4. [Fault Plane] Here the well data seems to illustrate ideal vertical sweep, but as has been previously seen in the earlier graphics-- this amalgamation with data interference caused by the fault or DFN distortion paints a false picture of what really occurred from across the injector to producer distance.
It suggests that Aramco will need to do a lot of down-dip studies to best identify lower perm payzone pockets that were bypassed, then carefully install horizontals or downbore pumps to best extract these payzones at low watercuts. If one considers that they might have been misreading some or much of the reservoir sweep data for thirty or more years because of super-k and DFNs: is it any wonder that Aramco is now struggling with high watercuts and declining production?
I hope the TopTODers can cut my WAG to pieces, for all our sakes. Have at it, Gentlemen. Thxs for any reply.
Bob Shaw in Phx,Az Are Humans Smarter than Yeast?
Hello TODers,
I done some googling on Fracture Networks that might simplify one's understanding of the problems it presents to optimal reservoir extraction.
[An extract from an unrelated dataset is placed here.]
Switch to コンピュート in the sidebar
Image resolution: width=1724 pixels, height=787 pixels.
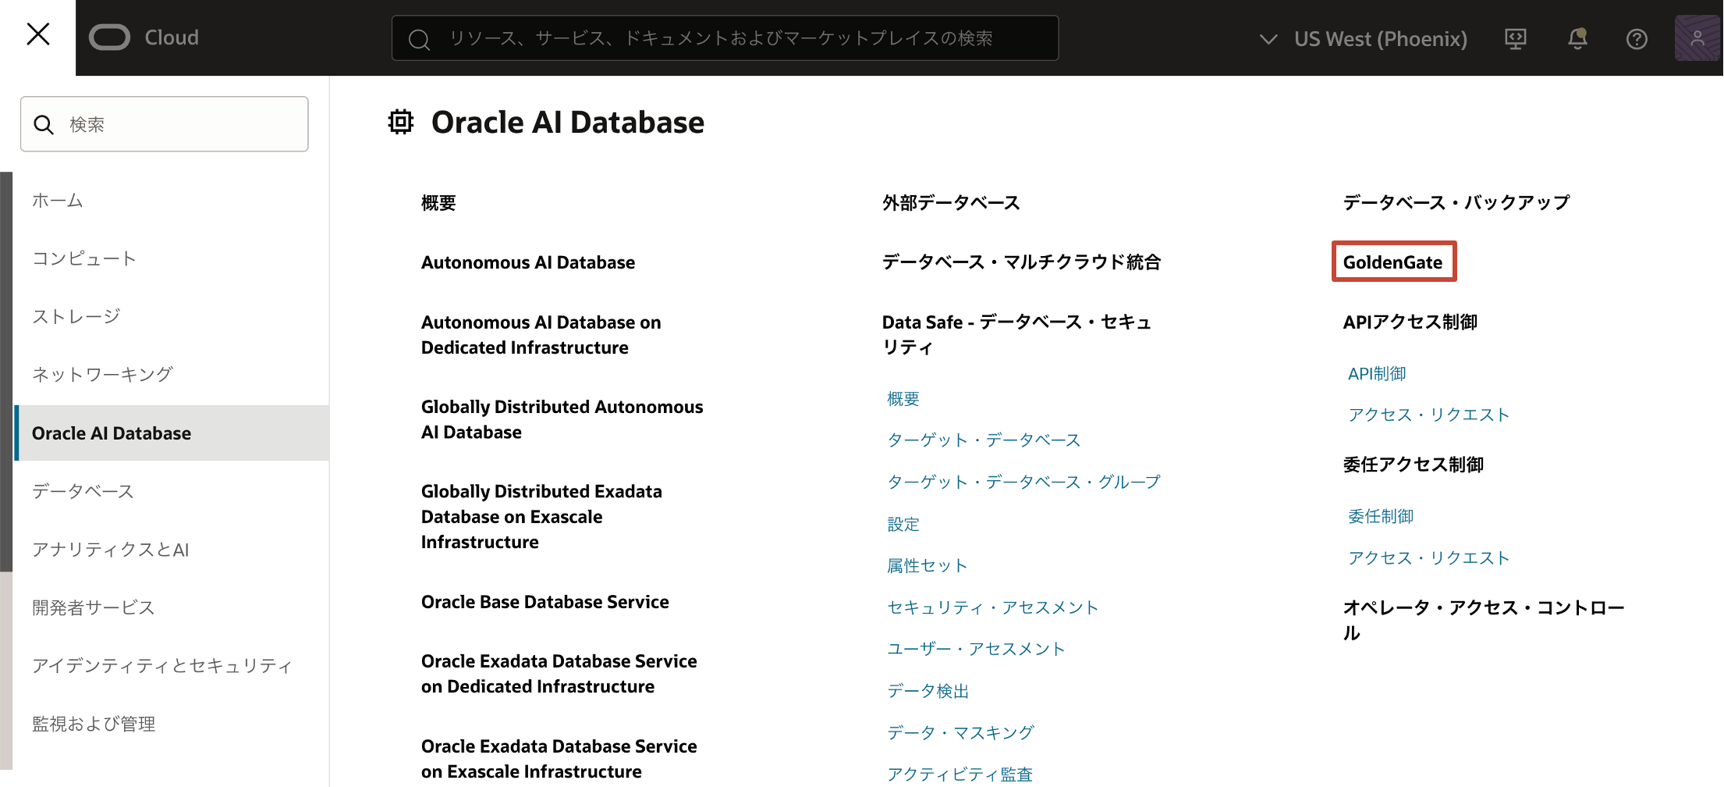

Hopefully, it will aid in your understanding of Voelker's Motherlode PDF and his voluminous detail on Ghawar Super-k & DFNs.
Are you ready for a 3D fly-thru of Ghawar?
Bring your imagination!
The first link is a supercluster rotational animation of a simulated fracture network in a material. Now use your imagination: picture a 3d graphic of Ghawar spinning slowly instead, and each color spot or squiggle represents a bypassed pocket of oil that can be tapped if it can be identified by Aramco supercomputer simulation [easier said than done]. Imagine this cube being stretched to approx. 170 miles long, 20 miles wide, and 200 ft thick! Each one of those squiggles could represent a supertanker VLCC if they could be tapped precisely. At Ghawar's current advanced age: If the well misses the squiggle target from incomplete or bad data --> then you get a hell of a lot of water instead.
http://www.csm.ornl.gov/images/clusters.gif
The red layer [nearer the bottom of the cube] could be analagous to the bottom layer of Arab Zone D with lower permeability/porosity-->here, as Voelker suggested, horizontal wells will be more effective in sweeping thru this geo-interlayer.
Maybe SS, Euan, and F_F would think it more accurate if you mentally flipped this rotating cube: then the red layer cluster would represent the topmost crestal dry oil in the previously discussed waterflood geo-slices.
The toplink was taken from this source:
http://www.csm.ornl.gov/archive/HL06.html
Here is another rotating simulation showing vertical and horizontal faulting:
http://www.sandia.gov/geostats/flow_model.htm
taken from this source:
http://www.sandia.gov/geostats/site_char_jnc.htm
Again, if you mentally transpose the Shedgum leak area into vertical faulting as illustrated by this simulation--> then you can understand why Aramco doesn't want to just pump water from this area.
Here are some more links with good illustrations to further aid amateur understanding:
http://www.veritasdgc.com/bins/content_page.asp?cid=5-946-2642
http://www.badleys.co.uk/products/pdf/FaultED.pdf
Use the PDF zoom tool to look at the pictures in greater detail.
Hope this helps bring people up to speed so that they have a greater understanding of what the TopTODers are writing about. Cheers!
Bob Shaw in Phx,Az Are Humans Smarter than Yeast?